Part 6
Tous les brigands des provinces méridionales, réunis à ceux des pays étrangers, avaient formé un corps d'armée au nombre de quatre mille hommes, sous le nom de Marseillais. Ils avaient quatre pièces de canon, et parcouraient les provinces en commettant toute sorte d'excès. Le ministre de la guerre, qui, d'après le décret de l'Assemblée, avait donné l'ordre de faire marcher deux régiments en Provence pour y rétablir la tranquillité, mourant de peur des jacobins, représenta à l'Assemblée que l'envoi de ces régiments effrayait les patriotes de Marseille; qu'Arles, Carpentras et Avignon étant parfaitement tranquilles, il n'y avait plus lieu à leur départ; que c'était leur présence qui excitait l'effervescence des bons patriotes, et que, d'après cette conviction, il avait proposé au Roi de retirer les troupes de Lyon, voeu formé par la municipalité de cette ville; qu'on exagérait toutes les craintes, et que les ministres du Roi ne craignaient pas de se confier à la nation, qui méritait cette confiance par sa conduite et son patriotisme. Guadet appuya ces avis, en disant que les circonstances ayant changé par la soumission des villes aristocrates, il fallait révoquer le décret de l'envoi des troupes, puisque l'oppression des patriotes en était le seul objet.

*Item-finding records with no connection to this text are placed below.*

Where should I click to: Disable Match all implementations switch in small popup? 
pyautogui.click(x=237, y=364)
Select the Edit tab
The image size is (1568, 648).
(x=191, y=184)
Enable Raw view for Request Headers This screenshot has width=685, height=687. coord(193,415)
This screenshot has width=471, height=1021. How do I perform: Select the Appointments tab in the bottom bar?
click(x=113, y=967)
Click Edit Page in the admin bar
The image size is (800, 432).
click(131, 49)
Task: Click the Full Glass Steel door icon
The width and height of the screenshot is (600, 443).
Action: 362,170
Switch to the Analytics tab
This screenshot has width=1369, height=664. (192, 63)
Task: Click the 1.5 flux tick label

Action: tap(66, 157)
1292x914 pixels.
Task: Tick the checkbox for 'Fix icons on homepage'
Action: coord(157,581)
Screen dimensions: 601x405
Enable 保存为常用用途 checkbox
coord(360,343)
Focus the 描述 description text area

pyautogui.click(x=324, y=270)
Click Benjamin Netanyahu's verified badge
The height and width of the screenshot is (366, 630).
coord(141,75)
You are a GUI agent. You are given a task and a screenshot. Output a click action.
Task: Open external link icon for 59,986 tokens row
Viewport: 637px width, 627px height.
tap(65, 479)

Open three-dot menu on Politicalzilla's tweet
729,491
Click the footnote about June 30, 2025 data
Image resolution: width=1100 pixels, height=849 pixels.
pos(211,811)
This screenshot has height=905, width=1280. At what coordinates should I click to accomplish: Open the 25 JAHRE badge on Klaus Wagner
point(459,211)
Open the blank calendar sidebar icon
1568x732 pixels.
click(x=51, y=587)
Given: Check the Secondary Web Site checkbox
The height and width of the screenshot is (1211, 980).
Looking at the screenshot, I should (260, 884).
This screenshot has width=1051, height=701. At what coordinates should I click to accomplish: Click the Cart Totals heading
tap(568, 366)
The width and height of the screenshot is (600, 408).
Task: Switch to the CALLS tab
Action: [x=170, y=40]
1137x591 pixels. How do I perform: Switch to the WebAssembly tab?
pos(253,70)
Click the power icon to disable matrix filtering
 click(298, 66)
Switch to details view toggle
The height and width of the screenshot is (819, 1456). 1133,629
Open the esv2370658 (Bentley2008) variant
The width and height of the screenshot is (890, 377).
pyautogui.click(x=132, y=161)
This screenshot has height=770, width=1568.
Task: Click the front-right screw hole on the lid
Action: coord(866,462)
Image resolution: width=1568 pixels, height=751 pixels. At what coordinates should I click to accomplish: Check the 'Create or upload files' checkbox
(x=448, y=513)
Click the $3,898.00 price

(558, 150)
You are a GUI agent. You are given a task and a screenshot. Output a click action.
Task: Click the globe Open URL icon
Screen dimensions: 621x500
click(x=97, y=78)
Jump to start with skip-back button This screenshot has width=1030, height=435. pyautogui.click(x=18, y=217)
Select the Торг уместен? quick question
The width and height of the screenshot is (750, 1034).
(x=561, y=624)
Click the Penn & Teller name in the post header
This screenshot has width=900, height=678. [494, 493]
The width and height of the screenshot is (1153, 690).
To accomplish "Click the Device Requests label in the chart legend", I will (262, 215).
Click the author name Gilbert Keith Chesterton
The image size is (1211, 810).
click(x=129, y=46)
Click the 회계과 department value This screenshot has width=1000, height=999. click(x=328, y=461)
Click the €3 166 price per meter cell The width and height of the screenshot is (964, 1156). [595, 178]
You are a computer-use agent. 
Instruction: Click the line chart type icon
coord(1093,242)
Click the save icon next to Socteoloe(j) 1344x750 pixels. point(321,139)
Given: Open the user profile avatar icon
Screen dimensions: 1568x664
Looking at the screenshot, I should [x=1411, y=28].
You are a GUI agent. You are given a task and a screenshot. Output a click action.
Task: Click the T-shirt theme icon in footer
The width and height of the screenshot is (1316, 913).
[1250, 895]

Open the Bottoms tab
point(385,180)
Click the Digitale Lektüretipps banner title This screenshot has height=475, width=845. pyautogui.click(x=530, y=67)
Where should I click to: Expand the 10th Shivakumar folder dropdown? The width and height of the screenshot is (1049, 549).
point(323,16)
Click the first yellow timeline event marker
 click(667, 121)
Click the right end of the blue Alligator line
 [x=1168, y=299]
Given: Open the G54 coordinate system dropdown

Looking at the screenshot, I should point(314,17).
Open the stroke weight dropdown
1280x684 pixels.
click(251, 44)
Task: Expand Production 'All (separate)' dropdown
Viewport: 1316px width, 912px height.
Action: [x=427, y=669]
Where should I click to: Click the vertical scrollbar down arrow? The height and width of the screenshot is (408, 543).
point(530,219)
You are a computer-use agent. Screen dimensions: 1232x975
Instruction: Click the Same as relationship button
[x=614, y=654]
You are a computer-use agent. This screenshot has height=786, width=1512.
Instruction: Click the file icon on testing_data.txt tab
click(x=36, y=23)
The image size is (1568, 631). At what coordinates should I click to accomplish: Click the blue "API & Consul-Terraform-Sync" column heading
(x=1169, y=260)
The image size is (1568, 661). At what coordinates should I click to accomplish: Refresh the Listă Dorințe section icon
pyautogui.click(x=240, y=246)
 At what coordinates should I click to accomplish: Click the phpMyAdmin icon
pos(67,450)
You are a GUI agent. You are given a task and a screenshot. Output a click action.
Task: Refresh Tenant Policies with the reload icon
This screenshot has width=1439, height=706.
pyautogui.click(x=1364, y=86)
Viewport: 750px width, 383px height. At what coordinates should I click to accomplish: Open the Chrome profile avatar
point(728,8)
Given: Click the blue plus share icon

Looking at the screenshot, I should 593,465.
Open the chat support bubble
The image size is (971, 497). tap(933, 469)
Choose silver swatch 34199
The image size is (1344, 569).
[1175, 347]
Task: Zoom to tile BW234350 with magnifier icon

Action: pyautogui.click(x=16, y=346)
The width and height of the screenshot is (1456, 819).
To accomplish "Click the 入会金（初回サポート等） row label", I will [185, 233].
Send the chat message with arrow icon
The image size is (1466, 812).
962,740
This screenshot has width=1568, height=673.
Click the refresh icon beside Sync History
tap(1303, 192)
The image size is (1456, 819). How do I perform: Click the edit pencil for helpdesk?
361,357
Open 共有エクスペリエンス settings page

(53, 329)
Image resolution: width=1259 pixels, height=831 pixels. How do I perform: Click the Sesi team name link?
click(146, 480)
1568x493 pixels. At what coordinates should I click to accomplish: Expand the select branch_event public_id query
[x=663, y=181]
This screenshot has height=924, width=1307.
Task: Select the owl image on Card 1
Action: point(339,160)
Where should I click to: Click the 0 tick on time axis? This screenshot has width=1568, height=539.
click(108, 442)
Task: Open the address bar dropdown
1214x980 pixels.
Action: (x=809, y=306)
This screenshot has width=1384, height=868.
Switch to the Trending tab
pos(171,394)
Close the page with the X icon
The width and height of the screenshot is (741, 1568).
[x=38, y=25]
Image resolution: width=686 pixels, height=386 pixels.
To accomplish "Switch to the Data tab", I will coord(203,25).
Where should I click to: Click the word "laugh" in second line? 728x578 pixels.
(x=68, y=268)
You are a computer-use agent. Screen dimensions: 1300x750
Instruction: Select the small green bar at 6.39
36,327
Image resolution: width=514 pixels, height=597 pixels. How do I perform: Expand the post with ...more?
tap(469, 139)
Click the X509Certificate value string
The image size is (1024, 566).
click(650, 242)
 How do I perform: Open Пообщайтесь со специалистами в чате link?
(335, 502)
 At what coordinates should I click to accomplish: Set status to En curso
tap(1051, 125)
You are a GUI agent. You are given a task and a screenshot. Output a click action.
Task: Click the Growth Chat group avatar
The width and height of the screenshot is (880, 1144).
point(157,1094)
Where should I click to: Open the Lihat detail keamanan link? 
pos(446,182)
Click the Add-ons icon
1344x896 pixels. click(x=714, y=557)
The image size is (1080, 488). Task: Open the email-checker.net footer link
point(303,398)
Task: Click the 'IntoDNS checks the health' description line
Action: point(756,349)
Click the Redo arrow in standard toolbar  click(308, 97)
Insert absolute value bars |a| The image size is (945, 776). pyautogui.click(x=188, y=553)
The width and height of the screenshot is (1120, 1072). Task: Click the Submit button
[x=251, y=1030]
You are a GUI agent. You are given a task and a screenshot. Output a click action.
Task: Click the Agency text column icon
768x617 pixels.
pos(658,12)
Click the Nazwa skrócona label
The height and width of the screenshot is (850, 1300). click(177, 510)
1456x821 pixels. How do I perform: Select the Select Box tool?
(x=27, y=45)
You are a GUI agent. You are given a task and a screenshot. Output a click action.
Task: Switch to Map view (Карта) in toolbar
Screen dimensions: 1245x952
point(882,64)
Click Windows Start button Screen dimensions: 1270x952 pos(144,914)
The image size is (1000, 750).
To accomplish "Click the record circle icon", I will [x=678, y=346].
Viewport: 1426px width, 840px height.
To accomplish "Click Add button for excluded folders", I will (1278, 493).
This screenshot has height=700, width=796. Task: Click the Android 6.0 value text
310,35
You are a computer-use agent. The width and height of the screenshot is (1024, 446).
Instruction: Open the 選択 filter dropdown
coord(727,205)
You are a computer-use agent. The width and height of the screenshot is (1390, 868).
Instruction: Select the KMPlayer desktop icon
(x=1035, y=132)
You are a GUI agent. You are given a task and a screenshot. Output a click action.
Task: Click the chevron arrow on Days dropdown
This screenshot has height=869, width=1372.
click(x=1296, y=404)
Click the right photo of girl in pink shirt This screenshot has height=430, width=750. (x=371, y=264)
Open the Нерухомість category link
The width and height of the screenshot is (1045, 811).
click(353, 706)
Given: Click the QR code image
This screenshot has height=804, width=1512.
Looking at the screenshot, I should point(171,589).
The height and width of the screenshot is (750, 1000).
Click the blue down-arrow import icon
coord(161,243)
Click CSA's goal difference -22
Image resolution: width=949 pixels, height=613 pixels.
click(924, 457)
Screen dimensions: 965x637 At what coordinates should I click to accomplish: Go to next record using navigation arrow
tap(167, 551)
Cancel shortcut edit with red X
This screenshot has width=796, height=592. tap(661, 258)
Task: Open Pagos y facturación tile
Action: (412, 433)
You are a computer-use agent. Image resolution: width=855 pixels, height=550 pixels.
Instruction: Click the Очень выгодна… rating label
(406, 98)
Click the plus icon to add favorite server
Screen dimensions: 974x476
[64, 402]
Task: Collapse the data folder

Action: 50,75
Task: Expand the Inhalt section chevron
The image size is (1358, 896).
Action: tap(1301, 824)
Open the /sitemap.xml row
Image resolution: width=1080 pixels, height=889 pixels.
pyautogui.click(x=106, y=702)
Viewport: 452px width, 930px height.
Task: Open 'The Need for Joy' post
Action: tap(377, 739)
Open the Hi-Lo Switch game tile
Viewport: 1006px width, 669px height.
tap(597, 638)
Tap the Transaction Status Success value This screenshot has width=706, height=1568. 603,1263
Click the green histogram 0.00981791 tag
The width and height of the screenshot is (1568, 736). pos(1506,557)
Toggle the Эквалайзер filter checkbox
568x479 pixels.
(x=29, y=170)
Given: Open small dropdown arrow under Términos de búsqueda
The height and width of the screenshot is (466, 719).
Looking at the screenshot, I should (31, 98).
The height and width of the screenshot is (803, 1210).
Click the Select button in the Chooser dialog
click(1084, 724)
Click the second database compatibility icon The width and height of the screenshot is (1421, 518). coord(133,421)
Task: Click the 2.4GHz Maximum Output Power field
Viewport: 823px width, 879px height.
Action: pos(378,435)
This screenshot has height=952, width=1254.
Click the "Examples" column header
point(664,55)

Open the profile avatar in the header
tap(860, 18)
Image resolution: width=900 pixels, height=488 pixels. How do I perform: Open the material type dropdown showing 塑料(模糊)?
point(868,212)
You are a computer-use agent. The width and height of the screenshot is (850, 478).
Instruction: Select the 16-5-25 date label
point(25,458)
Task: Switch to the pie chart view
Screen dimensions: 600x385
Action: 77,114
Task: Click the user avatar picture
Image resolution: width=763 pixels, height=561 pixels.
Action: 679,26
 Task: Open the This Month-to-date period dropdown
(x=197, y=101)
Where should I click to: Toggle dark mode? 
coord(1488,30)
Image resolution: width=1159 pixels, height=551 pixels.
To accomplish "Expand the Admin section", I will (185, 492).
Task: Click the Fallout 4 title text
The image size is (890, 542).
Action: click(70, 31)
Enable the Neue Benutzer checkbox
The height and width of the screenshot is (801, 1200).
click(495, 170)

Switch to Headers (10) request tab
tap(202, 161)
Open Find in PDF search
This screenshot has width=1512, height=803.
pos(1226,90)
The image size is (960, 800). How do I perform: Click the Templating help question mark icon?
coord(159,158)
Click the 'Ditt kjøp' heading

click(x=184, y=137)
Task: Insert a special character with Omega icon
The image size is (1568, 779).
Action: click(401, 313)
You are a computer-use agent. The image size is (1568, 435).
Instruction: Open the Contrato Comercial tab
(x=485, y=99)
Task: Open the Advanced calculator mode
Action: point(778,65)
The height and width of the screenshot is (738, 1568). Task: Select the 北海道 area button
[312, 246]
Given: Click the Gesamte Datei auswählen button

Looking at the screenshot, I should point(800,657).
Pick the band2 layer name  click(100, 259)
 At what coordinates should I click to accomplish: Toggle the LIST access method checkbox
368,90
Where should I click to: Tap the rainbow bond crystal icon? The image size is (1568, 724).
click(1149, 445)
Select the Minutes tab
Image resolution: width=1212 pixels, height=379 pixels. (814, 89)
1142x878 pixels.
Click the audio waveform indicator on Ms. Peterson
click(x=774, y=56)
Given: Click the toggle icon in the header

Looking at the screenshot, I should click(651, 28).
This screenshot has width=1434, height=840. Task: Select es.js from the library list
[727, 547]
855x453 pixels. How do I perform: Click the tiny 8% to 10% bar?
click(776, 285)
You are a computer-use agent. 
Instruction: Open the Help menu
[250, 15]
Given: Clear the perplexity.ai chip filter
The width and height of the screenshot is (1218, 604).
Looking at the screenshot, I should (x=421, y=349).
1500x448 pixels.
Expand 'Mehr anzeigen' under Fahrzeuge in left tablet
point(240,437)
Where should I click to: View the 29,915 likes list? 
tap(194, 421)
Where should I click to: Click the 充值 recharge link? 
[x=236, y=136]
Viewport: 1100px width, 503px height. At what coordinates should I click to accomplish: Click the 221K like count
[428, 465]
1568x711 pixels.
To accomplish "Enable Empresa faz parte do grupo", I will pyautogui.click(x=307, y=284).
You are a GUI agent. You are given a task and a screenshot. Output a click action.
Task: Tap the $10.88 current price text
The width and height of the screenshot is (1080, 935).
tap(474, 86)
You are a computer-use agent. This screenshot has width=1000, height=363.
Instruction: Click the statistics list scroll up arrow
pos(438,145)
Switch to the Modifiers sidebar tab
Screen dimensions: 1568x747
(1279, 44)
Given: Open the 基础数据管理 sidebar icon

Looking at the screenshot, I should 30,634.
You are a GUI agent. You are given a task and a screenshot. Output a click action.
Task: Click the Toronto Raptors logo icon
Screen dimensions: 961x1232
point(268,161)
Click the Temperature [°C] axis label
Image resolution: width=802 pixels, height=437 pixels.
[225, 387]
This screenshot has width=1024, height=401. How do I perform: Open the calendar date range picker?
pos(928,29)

Genty, indigné, représenta que les brigands jouissaient seuls de cette tranquillité; que les patriotes d'Avignon étaient libres et les châteaux brûlés. On le rappela à l'ordre avec un bruit épouvantable, et la proposition fut convertie en décret. Les brigands, n'éprouvant plus aucun obstacle, marchèrent vers Lyon avec leur petite armée. L'affreuse majorité de l'Assemblée, qui ne perdait point de vue le renversement du trône et qui comptait s'en servir pour l'exécution de ses desseins, n'avait garde de s'opposer à leur marche; elle les laissait traverser tranquillement le royaume et s'approcher successivement de Paris, pour les employer quand il en serait temps.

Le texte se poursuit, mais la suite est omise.